All that should appear is the run of lines from the one containing "The height and width of the screenshot is (715, 1568)." through the end of the records, each repeated exactly.

> MATERIALS PROVIDED:
>>

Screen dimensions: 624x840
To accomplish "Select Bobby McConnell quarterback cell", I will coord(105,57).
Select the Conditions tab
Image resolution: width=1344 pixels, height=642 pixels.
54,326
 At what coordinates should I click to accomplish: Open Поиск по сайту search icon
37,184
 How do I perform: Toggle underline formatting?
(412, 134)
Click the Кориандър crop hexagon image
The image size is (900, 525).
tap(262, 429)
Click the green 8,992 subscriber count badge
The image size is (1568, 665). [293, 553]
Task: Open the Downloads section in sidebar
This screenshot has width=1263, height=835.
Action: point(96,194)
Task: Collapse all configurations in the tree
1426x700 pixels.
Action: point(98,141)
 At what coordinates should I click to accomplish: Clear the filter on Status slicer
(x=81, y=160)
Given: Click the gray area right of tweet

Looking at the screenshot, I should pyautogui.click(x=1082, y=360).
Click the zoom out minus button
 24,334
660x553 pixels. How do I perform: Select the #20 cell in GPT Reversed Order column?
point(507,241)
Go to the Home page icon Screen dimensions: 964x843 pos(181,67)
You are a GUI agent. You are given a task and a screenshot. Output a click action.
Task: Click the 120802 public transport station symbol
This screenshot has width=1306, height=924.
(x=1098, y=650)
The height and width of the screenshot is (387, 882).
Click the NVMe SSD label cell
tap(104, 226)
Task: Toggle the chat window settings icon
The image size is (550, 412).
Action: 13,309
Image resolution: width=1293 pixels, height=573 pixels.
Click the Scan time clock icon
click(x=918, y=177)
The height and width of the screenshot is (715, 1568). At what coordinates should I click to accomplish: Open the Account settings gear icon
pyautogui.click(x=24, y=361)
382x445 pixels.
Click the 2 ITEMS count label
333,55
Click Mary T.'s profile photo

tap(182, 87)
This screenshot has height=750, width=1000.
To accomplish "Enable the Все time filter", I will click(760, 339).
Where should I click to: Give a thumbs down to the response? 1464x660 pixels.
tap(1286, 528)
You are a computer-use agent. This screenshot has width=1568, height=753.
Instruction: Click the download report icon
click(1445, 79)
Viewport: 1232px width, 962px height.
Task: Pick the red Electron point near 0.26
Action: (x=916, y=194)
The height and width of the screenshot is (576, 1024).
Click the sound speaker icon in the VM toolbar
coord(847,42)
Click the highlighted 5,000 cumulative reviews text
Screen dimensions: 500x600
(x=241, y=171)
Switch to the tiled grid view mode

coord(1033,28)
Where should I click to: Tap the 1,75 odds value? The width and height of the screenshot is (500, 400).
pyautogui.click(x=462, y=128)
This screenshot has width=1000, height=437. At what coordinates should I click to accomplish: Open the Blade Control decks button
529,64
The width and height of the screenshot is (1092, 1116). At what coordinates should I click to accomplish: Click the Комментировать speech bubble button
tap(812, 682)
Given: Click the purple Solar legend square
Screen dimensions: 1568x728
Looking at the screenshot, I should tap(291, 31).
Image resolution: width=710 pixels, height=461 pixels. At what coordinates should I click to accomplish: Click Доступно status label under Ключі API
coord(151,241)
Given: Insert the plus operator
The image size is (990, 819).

<<

> WORKED SOLUTION:
The height and width of the screenshot is (715, 1568). At what coordinates should I click to accomplish: Open the Account settings gear icon
pyautogui.click(x=24, y=361)
382x445 pixels.
Click the 2 ITEMS count label
333,55
Click Mary T.'s profile photo

tap(182, 87)
This screenshot has height=750, width=1000.
To accomplish "Enable the Все time filter", I will click(760, 339).
Where should I click to: Give a thumbs down to the response? 1464x660 pixels.
tap(1286, 528)
You are a computer-use agent. This screenshot has width=1568, height=753.
Instruction: Click the download report icon
click(1445, 79)
Viewport: 1232px width, 962px height.
Task: Pick the red Electron point near 0.26
Action: (x=916, y=194)
The height and width of the screenshot is (576, 1024).
Click the sound speaker icon in the VM toolbar
coord(847,42)
Click the highlighted 5,000 cumulative reviews text
Screen dimensions: 500x600
(x=241, y=171)
Switch to the tiled grid view mode

coord(1033,28)
Where should I click to: Tap the 1,75 odds value? The width and height of the screenshot is (500, 400).
pyautogui.click(x=462, y=128)
This screenshot has width=1000, height=437. At what coordinates should I click to accomplish: Open the Blade Control decks button
529,64
The width and height of the screenshot is (1092, 1116). At what coordinates should I click to accomplish: Click the Комментировать speech bubble button
tap(812, 682)
Given: Click the purple Solar legend square
Screen dimensions: 1568x728
Looking at the screenshot, I should tap(291, 31).
Image resolution: width=710 pixels, height=461 pixels. At what coordinates should I click to accomplish: Click Доступно status label under Ключі API
coord(151,241)
Given: Insert the plus operator
The image size is (990, 819).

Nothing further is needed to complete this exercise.